** Direction 1 **
In the Wing Chun forum thread, what does Danny T say Wing Chun is?
** Direction 2 **
Set down the passage of the Wing Chun forum thread starting with "## PiedmontChun (May" and going on through "a kung-fu movie!".
** Direction 3 **
Take the Wing Chun forum thread further, writing on from the point where it stops.
# Document excerpt start
# Have you ever used your Wing Chun in a real fight



## zuti car (May 27, 2015)

So...have you ever used wing chun in a fight . I used it couple of times , long time ago .


----------



## Shai Hulud (May 28, 2015)

I'm not a WCK practitioner, but I've used some of its trapping movements te help me. Two different occasions I can clearly remember.


----------



## PiedmontChun (May 28, 2015)

No, unless you count the wife trying to "tag" me for the fun of it and expecting me to block or deflect like a kung-fu movie!
One one hand, not having to ever have to fight IS a good thing. On the other, I can imagine there would be some satisfaction in knowing how it worked for you had the need ever arisen to fight. Just my speculation. Some of my classmates have stories of unprovoked fights prior to taking up WT, so the threat is always there.

I do realize I am mentally aware of others, and my distance or positioning in relation to others more now, especially in certain situations like public transit, crowed areas, where I previously would have never been aware of a threat until it was way too late.


----------



## Danny T (May 28, 2015)

No. Wing Chun is a Training System - a method that will develop a particular series of training objectives.
However, I have used what I have developed through the wing chun training system in a physical altercation.
The outcome of which was quite satisfactory. (I walked away in excellent shape and no injuries)


----------



## Vajramusti (May 28, 2015)

Danny T said:


> No. Wing Chun is a Training System - a method that will develop a particular series of training objectives.
> However, I have used what I have developed through the wing chun training system in a physical altercation.
> The outcome of which was quite satisfactory. (I walked away in excellent shape and no injuries)


--------------------------

good post


----------



## Danny T (May 28, 2015)

Thank you Joy.


----------



## Kwan Sau (May 31, 2015)

Yes, long time ago.


----------



## bluesscout (Jun 25, 2015)

Anyone aware of a WC teacher on mainland china.particularly in zhiejang province 3hrs south of shanghai by bullet in the yiwu area.any other area is ok to mention.


----------



## Jake104 (Jul 16, 2015)

Yes, 6,567 and 1/2 times to be exact. But who's counting?


----------



## bluesscout (Jul 16, 2015)

Jake104 said:


> Yes, 6,567 and 1/2 times to be exact. But who's counting?


OK Mr miagi


----------



## Danny T (Jul 16, 2015)

Jake104 said:


> Yes, 6,567 and 1/2 times to be exact. But who's counting?
# Document excerpt end
# Given information start
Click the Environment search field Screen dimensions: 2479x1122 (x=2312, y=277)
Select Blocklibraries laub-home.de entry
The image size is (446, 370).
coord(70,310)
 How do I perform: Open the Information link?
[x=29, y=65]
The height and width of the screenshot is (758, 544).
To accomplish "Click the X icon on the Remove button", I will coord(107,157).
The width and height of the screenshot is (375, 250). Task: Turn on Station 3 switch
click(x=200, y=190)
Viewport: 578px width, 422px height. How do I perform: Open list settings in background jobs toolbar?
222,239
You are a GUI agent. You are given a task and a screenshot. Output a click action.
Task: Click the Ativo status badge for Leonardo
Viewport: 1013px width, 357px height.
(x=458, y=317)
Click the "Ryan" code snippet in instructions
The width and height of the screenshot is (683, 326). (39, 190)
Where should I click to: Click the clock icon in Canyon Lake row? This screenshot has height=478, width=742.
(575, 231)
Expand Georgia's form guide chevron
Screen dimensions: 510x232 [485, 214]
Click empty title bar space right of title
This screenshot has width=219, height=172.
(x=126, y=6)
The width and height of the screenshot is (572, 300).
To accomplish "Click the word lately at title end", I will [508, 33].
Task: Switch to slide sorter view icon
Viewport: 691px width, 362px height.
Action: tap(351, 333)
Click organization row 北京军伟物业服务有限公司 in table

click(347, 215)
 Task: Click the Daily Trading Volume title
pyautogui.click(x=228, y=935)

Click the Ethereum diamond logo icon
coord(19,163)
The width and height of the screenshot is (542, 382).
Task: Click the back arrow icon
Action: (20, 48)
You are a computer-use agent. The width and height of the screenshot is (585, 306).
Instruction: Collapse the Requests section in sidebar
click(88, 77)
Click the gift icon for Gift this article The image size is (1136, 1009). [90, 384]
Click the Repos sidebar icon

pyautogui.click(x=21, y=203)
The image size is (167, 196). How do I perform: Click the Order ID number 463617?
# Given information end
** Exercise result 1 **
A training system, a method that will develop a particular series of training objectives.

** Exercise result 2 **
## PiedmontChun (May 28, 2015)

No, unless you count the wife trying to "tag" me for the fun of it and expecting me to block or deflect like a kung-fu movie!

** Exercise result 3 **
I got the humor Jake. And you are exaggerating again; it was only 6566 and 1/2 but then who's counting?


----------



## Jake104 (Jul 17, 2015)

Danny T said:


> I got the humor Jake. And you are exaggerating again; it was only 6566 and 1/2 but then who's counting?


I didn't say I ever won a fight.


----------



## Jake104 (Jul 17, 2015)

Danny T said:


> I got the humor Jake. And you are exaggerating again; it was only 6566 and 1/2 but then who's counting?


I'm glad someone gets my sense of humor. I can't believe I got a dislike. Danny your original post pretty much summed this thread up. But I just kept seeing it and seeing it just falling down the list. I just couldn't help myself. Temptation got the best of me. I took the bait. I kept it alive. At the expense of a dislike. I should have more self control
.


----------



## FlowingFist (Jul 23, 2015)

Yes and it was neutralized straight away.
I think that a problem today with teaching martial arts is what to teach?
If the teacher is too generous then the art looses its value, though if the teacher holds too much back - then the art gets a reputation for not working.   Wing Chun certainly has a bad reputation for not working, though I have found it works greatly.   If you are a natural fighter then it polishes up your natural fighting and also makes you into a better, more controlled person and you can stop a fight whilst hardly moving.


----------



## PiedmontChun (Jul 23, 2015)

FlowingFist said:


> Yes and it was neutralized straight away.
> I think that a problem today with teaching martial arts is what to teach?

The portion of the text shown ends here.